Institution: California State University - Long Beach
EPA Project Officer: Michaud, Jayne
Project Period: January 1, 2002 through January 1, 2004
Project Amount: $24,303
RFA: Minority Academic Institutions (MAI) Fellowships for Graduate Environmental Study (2002) RFA Text | Recipients Lists
Research Category: Academic Fellowships , Fellowship - Natural and Life Sciences , Biology/Life Sciences
The overall goal of this research project is to elucidate information on the biotic degradation of propargyl bromide (3-bromopropyne). The specific objectives are to: (1) identify the species of the 10 degrader microorganisms; (2) establish rates of propargyl bromide degradation by the microorganisms; and (3) identify gene(s) that are involved in the degradation pathway. One of the primary pesticides used by farmers since the 1960s is methyl bromide, a soil fumigant. Methyl bromide is a broad-spectrum fumigant that is used during preplanting soil preparation to control disease caused by soil-dwelling weeds, fungi, nematodes, and bacteria. Concerns about the effects of methyl bromide on the ozone layer are great, and the fumigant is being phased out in the United States (and other countries) because it has high reactivity with ozone. Propargyl bromide is a promising alternative to methyl bromide. If propargyl bromide is selected as a feasible alternative to methyl bromide, enhancing biotic processes to expedite its removal from soil is desirable.
Through enrichment culture techniques, we have isolated 10 bacterial strains that can use propargyl bromide as a sole carbon source.

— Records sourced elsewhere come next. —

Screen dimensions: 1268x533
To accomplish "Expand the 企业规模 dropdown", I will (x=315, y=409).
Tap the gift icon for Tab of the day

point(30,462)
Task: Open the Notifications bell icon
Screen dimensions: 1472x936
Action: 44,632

The use of genome-based identification of bacterial species (by using the sequences of the small [16S] ribosomal subunit) will provide an accurate, efficient method for the identification of a large amount of these microorganisms. Primers used to amplify the 16S subunit have been designed to align with highly conserved sequence and should amplify the small ribosomal subunit of all eubacteria. Because the primers are designed for the conserved region, the amplification of the 16S subunits of diverse bacterial organisms is possible with one set of primers.

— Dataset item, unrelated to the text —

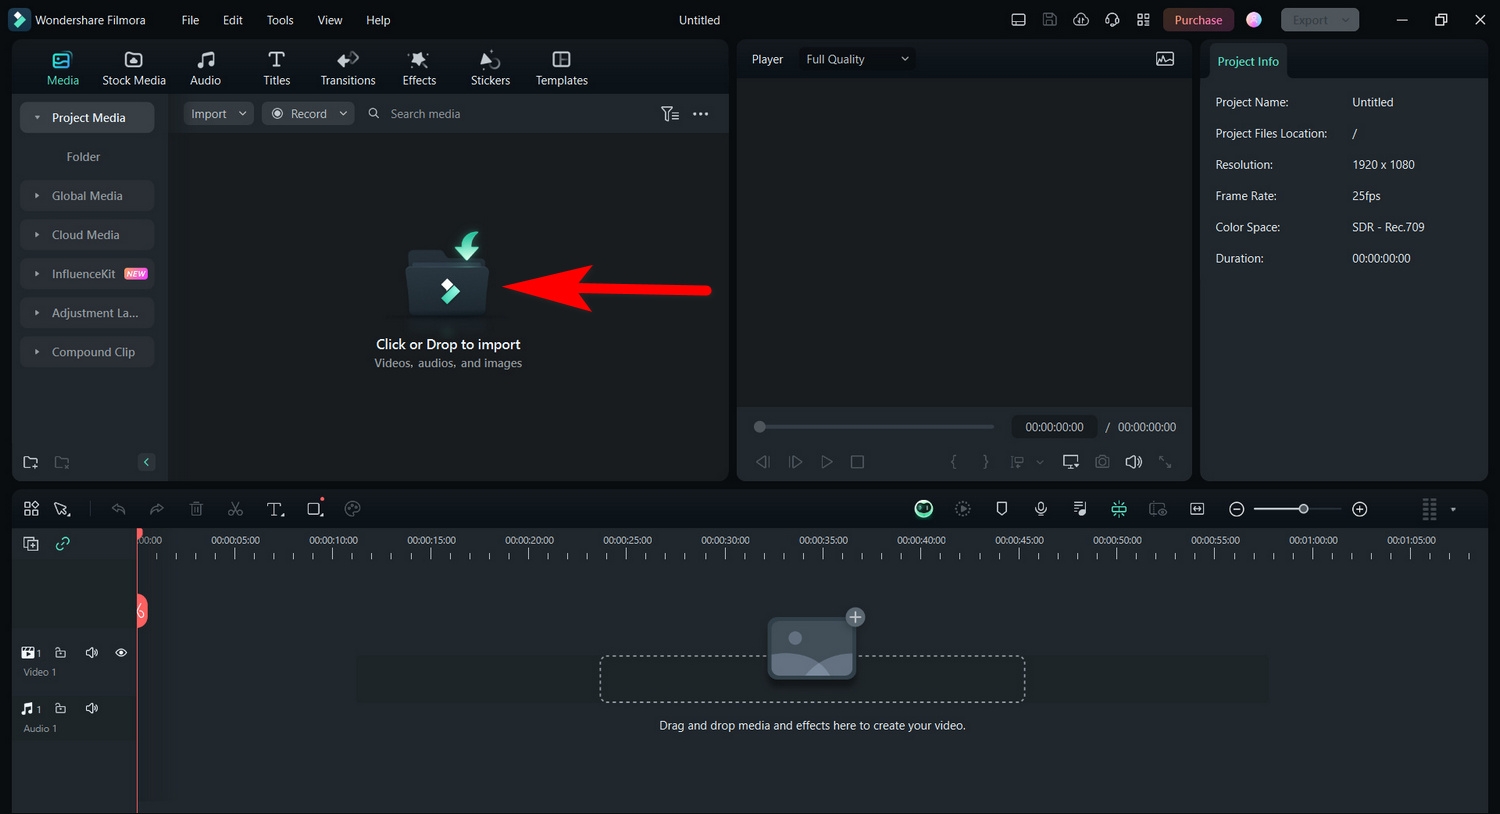
Task: Take a snapshot with camera icon
Action: click(x=1102, y=462)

The strains will be further characterized using gas chromatography (GC). The main points of interest will be the rate of degradation of propargyl bromide and the accumulation of any compounds that may be intermediates, products, or byproducts of the degradation pathway. The rate of degradation of propargyl bromide can be measured by adding each of the strains to media containing a known amount of propargyl bromide and measuring the disappearance of propargyl bromide over time. All compounds that accumulate at detectable levels will be identified as new peaks in the GC analysis of the culture supernatant.

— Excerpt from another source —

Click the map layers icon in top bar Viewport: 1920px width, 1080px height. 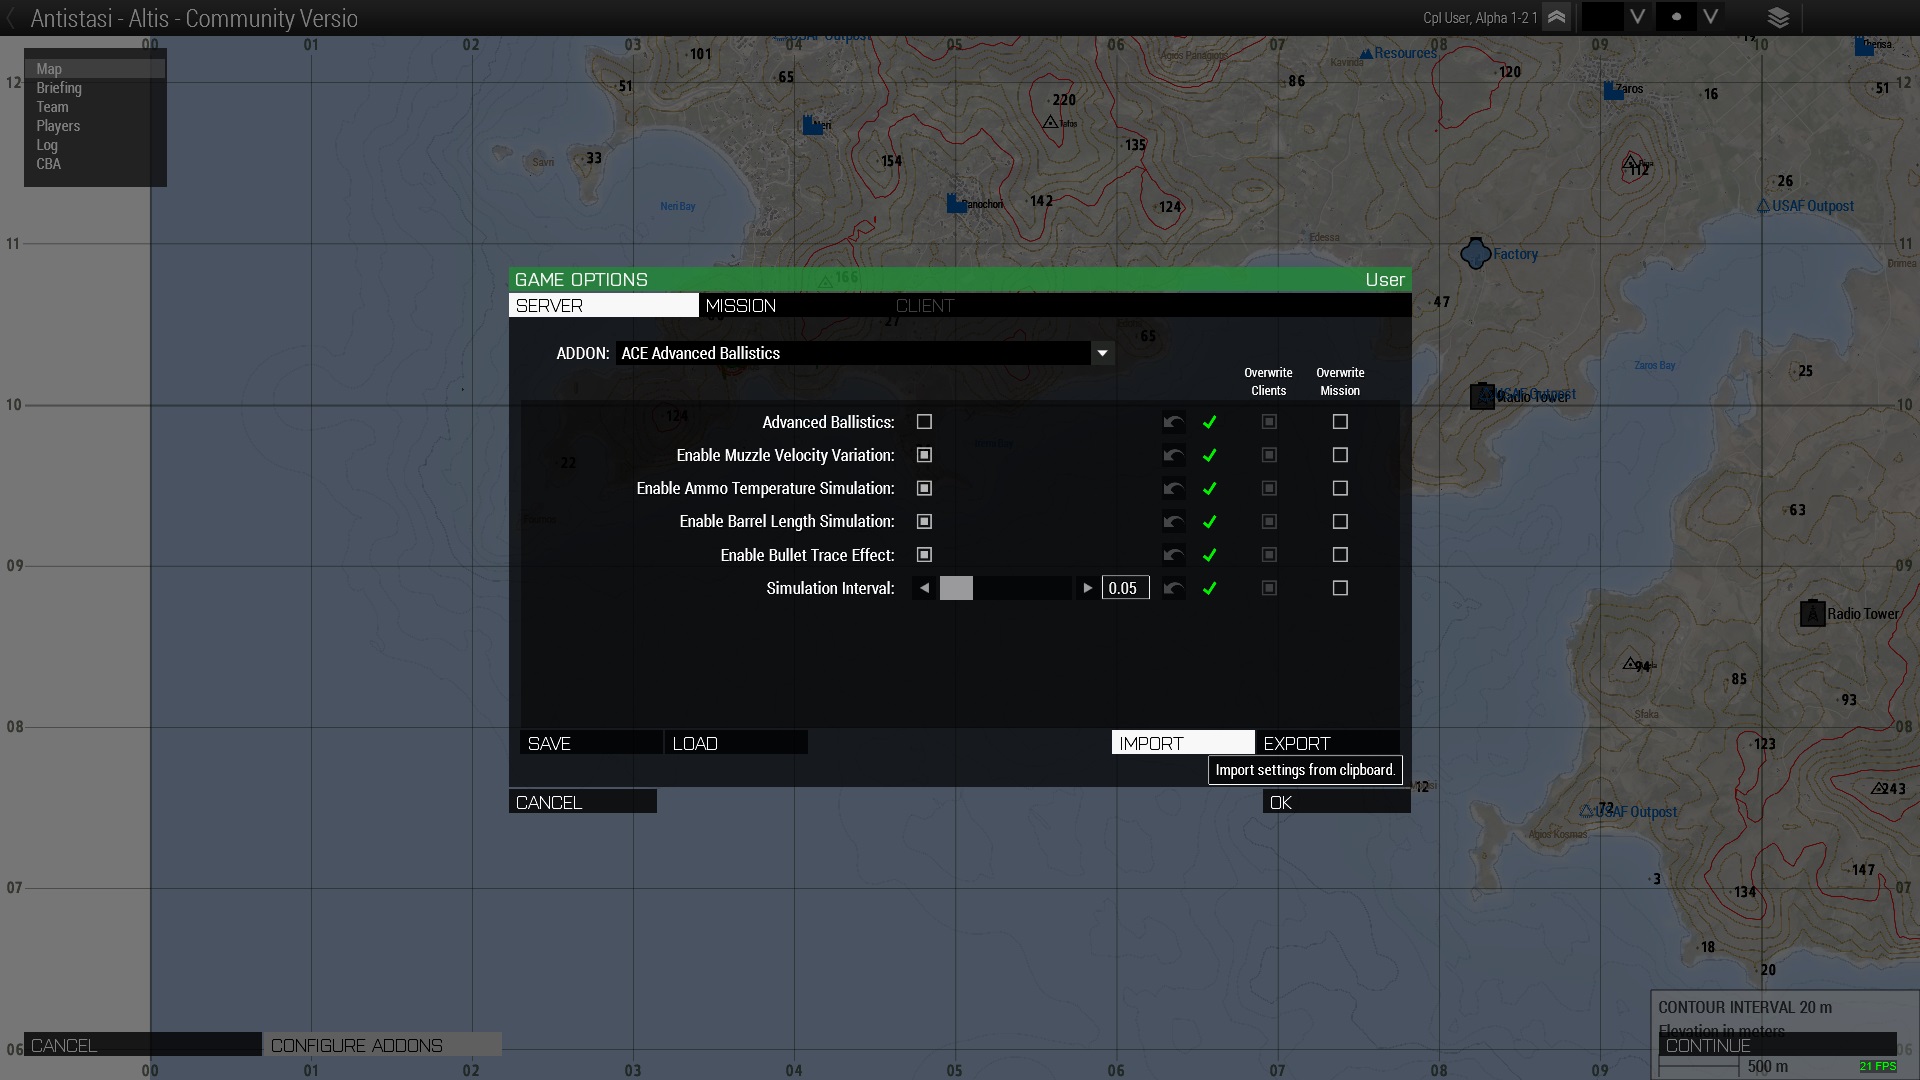click(x=1778, y=17)
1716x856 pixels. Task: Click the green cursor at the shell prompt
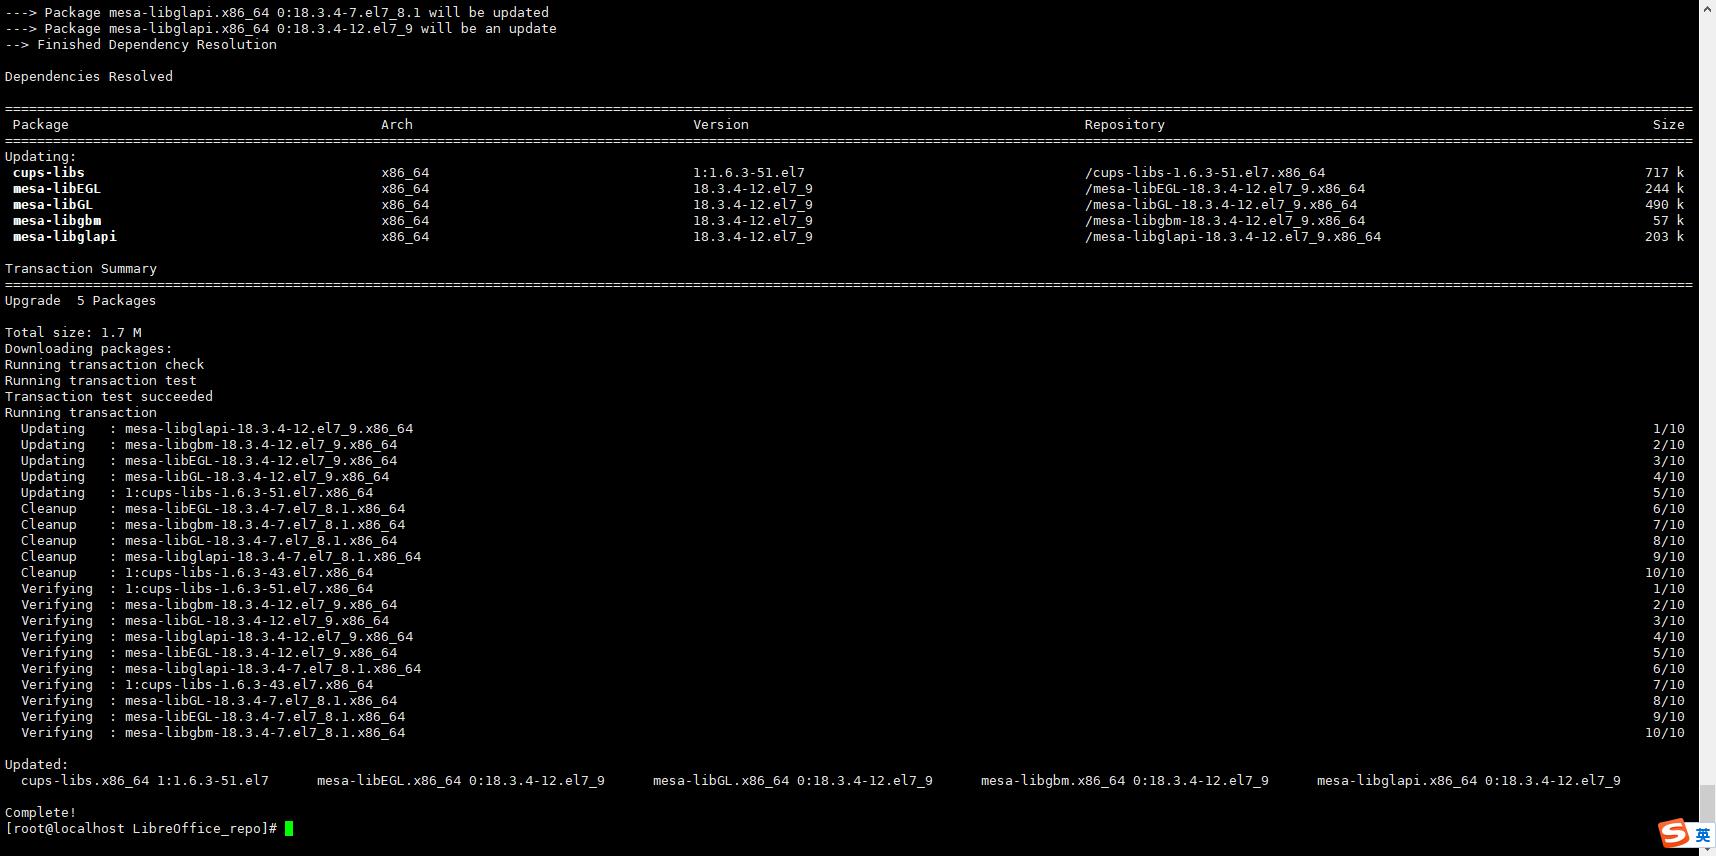coord(289,828)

Transposon mutagenesis will be used to create a group of mutants characterized by the loss of ability to degrade propargyl bromide. A transposon delivery system will allow the delivery of the transposon into the target cell, resulting in the disruption of genes. If a gene in the propargyl bromide degradation pathway is disrupted, that organism can no longer use propargyl bromide as a sole carbon source. These mutants can be identified, and the site of transposon insertion in the genome will be recovered, allowing for the identification of the gene in the degradation pathway.